Larry Crowne Opens Today

Larry Crowne opens today nationwide. Read our review here and enter our Larry Crowne t-shirt, $25 gas card, and notebook giveaway, which ends tomorrow (Saturday).

If those stakes aren’t high enough for you, Fandango’s Larry Crowne Sweepstakes offers a 150cc Genuine Buddy St. Tropez as the grand prize.

Genuine Scooter Co. has a marketing relationship with the studio, but PiaggioUSA’s marketing department couldn’t resist getting in on the action. Piaggio’s marketing department emailed a letter to dealers bragging about the appearance of Piaggio and Vespa scooters in the film, and praising Vespa Dallas’s group ride to a screening, with a link to a local news video.

4 thoughts on “Larry Crowne Opens Today”

  1. Nice. I gotta say it’s nice to see Piaggio has dropped the high class pretense for their whoring.

  2. Point well made. Piaggio USA has seemed to be coasting a bit on marketing and promotion. Granted at Amerivespa, the local Piaggio dealer hosted a great meet & greet, and they and or Piaggio may have made some significant behind the scenes contributions, but it seemed like the major corporate player was Kymco, not Piaggio. I’ve heard some some folks joke that the event should be called ‘AmeriKymco’.

    To be fair, from a strictly business perspective, I can understand Piaggio USA not paying for the privilege of product placement, since your stuff will be on display anyway. Seriously, how odd would a ‘scooter gang’ look WITHOUT any Vespas? Any businessperson who wants to stay in business has to evaluate what they’re getting vs. what they’re giving. You’re in business to ultimately make some money while providing a useful product or service, and if you’re running an event and want corporate support, you need to be able to make a business case to the vendor you’re soliciting.

    Since ‘Vespa’ has become almost as generic a name for a product (scooters), as ‘Coke’ for all cola drinks, or ‘Kleenex’ for all tissues, it’s understandable they’d want to coast on their own coattails, especially in this tight business environment, and only spend promotion dollars where they have the best potential return. The danger in the long term is that more hungry, aggressive rivals like Kymco and Genuine will eventually by dint of constant effort build up a large and loyal market base of their own and go from nipping at Piaggo’s heels to eating their lunch – and dinner!
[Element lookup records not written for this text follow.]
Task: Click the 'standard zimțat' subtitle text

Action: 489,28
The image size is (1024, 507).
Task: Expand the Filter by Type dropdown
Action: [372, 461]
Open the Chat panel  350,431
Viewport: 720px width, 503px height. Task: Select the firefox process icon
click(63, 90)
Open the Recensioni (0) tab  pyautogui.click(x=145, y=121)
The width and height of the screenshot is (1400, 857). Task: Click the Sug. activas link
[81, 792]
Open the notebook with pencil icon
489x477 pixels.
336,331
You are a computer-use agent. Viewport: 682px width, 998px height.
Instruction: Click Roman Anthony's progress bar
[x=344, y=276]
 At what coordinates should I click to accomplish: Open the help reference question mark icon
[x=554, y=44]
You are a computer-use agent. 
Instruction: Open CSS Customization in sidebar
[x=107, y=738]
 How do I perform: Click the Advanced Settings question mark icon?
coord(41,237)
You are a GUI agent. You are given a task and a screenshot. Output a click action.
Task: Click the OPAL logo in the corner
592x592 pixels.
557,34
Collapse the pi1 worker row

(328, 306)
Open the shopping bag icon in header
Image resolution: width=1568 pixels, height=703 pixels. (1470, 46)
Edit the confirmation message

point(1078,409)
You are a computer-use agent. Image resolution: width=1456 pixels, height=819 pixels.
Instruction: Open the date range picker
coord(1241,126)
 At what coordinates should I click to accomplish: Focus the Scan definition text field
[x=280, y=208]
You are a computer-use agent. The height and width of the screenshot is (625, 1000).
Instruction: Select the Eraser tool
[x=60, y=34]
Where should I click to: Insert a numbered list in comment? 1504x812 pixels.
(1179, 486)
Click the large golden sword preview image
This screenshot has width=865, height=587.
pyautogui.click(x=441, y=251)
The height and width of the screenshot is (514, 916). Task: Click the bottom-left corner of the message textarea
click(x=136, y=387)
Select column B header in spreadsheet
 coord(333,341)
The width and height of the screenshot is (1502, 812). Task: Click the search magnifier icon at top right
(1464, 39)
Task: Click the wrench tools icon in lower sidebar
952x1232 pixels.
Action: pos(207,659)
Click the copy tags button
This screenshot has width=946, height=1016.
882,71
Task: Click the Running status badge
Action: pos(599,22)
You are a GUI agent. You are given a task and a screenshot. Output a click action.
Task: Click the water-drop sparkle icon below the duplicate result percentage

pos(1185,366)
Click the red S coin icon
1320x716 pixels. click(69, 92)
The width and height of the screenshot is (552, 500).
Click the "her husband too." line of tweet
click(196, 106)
  3. Piaggio does seem to treat the American market as the ‘red-headed bastard stepchild’. Consider it’s support of Vespa World Days v. what they do here. Of course, the Eurozone is a bigger market, to be sure. But given their to date desultory marketing efforts, it’s no wonder the US market remains largely moribund. The ’boutique’ marketing approach made sense in large affluent urban markets during the relatively flush ‘Oughts’, but since the recession, started, even the folks with money are less keen to part with it.

    Part of Piaggio’s problem is lack of product range across price points. They largely own the high-end, but really don’t have anything to go head-to head with more affordable scoots like the hugely popular Buddy (anyone seen a Piaggio ‘Fly’ owners group like Modern Buddy?). Lack of aggressive mass marketing doesn’t help, either. Has anyone seen much of the ‘Vespanomics’ ad campaign outside of the scootering world? Aggressive sponsorship and support of rider training programs like the Basic Rider Course could help get people to consider scooters as an alternative to the second car.

    As long as Piaggio’s North American marketing efforts are marked by their parsimony, they will struggle.

  4. Saw Larry Crowne today–a cute romantic comedy. I liked all the scooters, of course! I really identified with Tom Hank’s first ride when he ran into tables and dumped his scoot; I also dumped my Aprilia the first day I rode it. When Hanks picked up Julie Roberts, I thought her expression would be the same my wife would wear if she had to ride a scoot! The movie needed more scooter scenes and fewer classroom scenes altho I certainly learned how NOT to conduct an Econ class.